===== Supplied material
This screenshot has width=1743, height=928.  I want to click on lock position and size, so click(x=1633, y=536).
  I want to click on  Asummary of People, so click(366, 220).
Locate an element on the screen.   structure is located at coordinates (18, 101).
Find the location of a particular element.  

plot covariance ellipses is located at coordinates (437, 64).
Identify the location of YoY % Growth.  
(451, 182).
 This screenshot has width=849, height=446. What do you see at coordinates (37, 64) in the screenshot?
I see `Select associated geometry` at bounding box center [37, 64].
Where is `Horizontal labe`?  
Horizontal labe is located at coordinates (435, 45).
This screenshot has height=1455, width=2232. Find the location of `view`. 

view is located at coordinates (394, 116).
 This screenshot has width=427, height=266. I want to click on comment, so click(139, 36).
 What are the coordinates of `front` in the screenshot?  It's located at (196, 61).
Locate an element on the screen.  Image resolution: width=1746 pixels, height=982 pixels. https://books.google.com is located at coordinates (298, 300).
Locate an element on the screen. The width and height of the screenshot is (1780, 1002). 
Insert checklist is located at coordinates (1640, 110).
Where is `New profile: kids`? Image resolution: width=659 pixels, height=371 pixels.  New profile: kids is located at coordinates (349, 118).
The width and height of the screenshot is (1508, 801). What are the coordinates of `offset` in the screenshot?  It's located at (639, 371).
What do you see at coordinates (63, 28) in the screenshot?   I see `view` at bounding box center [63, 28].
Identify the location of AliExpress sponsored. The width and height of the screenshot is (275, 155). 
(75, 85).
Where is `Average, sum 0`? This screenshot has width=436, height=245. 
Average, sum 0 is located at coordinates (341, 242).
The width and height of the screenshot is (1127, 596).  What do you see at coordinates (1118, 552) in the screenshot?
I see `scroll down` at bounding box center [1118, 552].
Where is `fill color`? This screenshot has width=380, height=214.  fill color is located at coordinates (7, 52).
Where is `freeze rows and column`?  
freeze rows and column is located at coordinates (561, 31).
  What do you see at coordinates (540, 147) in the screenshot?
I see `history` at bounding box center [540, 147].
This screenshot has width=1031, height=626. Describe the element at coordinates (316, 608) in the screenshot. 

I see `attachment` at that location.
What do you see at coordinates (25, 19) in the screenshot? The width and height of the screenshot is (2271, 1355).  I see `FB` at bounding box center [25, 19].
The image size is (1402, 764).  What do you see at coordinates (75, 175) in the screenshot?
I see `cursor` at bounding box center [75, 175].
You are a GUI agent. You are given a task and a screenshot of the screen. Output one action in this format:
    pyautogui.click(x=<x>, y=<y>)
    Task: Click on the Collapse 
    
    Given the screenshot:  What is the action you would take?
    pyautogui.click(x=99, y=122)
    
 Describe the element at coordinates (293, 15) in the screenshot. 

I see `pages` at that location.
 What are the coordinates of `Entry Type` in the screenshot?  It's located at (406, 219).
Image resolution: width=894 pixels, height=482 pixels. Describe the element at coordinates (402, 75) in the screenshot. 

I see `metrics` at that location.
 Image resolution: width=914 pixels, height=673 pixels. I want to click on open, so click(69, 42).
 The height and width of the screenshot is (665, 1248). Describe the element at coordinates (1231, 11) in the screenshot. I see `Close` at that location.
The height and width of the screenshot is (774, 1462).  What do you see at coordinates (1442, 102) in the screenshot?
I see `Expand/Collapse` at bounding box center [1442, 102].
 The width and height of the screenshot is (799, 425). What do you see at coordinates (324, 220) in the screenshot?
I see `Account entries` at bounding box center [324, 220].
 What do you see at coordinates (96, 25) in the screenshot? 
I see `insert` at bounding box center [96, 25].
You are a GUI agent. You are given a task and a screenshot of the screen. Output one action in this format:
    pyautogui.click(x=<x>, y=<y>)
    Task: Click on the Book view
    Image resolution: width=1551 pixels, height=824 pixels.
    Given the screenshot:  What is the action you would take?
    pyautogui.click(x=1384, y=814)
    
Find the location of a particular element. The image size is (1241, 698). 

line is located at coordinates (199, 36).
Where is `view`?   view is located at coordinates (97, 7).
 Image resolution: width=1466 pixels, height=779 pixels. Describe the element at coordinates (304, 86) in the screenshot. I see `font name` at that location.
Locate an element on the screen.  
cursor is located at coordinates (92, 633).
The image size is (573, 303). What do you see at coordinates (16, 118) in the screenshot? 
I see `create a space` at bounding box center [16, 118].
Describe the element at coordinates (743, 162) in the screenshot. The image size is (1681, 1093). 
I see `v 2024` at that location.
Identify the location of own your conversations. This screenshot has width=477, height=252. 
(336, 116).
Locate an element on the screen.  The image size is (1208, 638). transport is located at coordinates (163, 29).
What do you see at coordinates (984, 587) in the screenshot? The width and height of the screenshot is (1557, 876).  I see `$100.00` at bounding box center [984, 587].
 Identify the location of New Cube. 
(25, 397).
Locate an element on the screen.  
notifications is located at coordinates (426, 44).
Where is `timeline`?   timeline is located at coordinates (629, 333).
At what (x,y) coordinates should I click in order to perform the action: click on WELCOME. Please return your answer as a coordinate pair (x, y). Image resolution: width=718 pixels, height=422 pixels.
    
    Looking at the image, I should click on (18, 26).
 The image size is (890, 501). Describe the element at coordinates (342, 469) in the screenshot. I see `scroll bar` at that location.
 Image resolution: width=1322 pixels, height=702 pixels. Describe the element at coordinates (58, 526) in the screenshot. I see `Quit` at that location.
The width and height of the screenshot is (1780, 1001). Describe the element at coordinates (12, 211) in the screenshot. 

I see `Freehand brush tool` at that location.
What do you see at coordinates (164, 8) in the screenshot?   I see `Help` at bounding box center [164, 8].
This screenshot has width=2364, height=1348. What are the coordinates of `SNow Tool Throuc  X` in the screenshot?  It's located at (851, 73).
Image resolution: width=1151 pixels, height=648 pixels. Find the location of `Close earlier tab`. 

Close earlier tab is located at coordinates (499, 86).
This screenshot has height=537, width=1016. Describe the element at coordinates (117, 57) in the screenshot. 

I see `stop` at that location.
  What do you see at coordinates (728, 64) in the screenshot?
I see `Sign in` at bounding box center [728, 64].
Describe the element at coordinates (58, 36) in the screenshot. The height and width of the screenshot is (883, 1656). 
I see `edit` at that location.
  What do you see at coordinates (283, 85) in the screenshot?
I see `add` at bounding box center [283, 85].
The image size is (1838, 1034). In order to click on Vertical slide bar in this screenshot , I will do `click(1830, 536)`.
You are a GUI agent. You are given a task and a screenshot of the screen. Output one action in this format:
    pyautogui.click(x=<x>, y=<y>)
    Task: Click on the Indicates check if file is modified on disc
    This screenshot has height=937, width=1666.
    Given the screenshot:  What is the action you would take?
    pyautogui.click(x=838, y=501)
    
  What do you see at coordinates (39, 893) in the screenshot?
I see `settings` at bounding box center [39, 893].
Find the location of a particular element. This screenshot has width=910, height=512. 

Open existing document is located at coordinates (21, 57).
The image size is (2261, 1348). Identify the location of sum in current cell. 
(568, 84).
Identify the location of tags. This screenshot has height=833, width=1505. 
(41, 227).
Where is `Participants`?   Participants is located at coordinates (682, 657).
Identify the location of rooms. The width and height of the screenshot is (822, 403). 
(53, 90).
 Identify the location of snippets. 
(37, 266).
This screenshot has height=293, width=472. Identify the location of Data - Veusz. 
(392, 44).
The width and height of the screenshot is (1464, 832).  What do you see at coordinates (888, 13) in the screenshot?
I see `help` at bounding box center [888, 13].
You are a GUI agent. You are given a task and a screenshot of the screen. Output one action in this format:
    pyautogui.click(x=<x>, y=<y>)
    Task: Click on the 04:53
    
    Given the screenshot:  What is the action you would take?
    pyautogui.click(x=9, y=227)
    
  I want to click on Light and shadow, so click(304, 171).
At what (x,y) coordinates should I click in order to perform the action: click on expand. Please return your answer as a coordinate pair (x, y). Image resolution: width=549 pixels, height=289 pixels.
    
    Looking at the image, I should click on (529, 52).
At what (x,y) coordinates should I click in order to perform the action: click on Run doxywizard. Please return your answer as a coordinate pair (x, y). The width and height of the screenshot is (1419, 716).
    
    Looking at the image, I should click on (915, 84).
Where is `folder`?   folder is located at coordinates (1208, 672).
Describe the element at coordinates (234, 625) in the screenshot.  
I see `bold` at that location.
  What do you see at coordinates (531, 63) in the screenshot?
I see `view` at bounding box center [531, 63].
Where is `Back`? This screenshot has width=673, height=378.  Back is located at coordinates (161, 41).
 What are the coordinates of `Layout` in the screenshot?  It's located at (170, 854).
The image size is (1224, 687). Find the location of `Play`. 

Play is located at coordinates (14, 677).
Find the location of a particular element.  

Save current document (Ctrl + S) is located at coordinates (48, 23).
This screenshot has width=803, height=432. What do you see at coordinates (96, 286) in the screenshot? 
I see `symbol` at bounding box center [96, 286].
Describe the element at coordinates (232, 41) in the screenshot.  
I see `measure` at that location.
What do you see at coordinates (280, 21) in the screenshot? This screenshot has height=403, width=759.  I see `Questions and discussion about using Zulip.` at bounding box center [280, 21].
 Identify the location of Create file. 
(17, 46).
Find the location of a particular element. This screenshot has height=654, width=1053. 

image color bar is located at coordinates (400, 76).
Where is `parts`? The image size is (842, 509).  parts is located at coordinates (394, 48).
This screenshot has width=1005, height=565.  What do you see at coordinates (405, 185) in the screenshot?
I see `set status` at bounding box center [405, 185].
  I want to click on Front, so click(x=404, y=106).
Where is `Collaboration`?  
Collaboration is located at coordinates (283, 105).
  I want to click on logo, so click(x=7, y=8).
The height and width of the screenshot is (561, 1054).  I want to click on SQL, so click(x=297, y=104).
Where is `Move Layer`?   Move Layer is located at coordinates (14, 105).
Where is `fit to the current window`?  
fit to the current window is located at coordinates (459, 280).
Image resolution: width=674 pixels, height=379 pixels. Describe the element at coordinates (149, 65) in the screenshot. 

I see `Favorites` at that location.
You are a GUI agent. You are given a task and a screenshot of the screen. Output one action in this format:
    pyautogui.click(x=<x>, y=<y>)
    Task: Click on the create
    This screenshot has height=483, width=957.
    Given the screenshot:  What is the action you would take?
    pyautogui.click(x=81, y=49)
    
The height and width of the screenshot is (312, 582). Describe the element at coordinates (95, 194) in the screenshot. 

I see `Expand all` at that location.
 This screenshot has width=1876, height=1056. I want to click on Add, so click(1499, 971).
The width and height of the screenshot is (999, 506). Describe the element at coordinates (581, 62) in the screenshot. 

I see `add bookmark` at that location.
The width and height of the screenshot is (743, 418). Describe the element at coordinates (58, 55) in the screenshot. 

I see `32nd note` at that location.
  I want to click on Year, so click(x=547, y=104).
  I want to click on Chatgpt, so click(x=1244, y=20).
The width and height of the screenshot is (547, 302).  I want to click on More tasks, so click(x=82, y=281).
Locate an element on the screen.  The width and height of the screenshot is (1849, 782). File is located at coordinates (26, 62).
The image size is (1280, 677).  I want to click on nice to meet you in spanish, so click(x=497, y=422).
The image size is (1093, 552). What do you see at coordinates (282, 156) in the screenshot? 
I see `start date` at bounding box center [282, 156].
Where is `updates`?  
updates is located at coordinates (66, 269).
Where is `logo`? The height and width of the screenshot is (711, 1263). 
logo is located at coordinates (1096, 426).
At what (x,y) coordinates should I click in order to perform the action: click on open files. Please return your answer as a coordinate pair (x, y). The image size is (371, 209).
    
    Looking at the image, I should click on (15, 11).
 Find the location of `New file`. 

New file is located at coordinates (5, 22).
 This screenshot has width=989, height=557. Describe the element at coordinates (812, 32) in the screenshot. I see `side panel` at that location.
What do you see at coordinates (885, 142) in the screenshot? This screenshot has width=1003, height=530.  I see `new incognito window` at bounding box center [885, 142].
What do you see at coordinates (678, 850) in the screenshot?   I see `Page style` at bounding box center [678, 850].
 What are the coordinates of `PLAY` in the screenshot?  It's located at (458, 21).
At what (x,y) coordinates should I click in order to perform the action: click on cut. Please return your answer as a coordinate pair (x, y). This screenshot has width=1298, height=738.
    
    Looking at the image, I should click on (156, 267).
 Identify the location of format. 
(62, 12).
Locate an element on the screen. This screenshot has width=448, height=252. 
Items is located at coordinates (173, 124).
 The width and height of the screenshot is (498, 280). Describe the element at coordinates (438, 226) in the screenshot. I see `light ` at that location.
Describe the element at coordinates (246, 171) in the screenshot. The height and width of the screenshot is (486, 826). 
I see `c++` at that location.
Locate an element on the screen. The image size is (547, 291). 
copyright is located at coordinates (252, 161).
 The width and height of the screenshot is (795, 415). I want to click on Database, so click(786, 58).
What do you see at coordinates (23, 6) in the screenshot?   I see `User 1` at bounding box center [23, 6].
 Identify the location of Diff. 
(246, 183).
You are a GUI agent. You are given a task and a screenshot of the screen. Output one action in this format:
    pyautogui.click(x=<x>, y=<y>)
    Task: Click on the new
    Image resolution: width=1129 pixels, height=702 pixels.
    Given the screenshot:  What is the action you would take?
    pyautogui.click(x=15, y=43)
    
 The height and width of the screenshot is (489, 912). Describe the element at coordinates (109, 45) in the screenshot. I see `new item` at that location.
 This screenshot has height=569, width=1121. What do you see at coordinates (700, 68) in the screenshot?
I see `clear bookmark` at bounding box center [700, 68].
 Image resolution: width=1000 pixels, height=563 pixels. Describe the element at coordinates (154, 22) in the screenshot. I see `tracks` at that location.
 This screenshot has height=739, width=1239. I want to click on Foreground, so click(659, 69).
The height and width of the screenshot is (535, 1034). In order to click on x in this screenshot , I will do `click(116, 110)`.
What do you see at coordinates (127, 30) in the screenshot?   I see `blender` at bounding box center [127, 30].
==========
Task directions:
Copy out, word for word, the rows from the line containing "is (371, 209)." through the line containing "What do you see at coordinates (678, 850)", with both of those lines included.

The reply:
At what (x,y) coordinates should I click in order to perform the action: click on open files. Please return your answer as a coordinate pair (x, y). The image size is (371, 209).
    
    Looking at the image, I should click on (15, 11).
 Find the location of `New file`. 

New file is located at coordinates (5, 22).
 This screenshot has width=989, height=557. Describe the element at coordinates (812, 32) in the screenshot. I see `side panel` at that location.
What do you see at coordinates (885, 142) in the screenshot? This screenshot has width=1003, height=530.  I see `new incognito window` at bounding box center [885, 142].
What do you see at coordinates (678, 850) in the screenshot?   I see `Page style` at bounding box center [678, 850].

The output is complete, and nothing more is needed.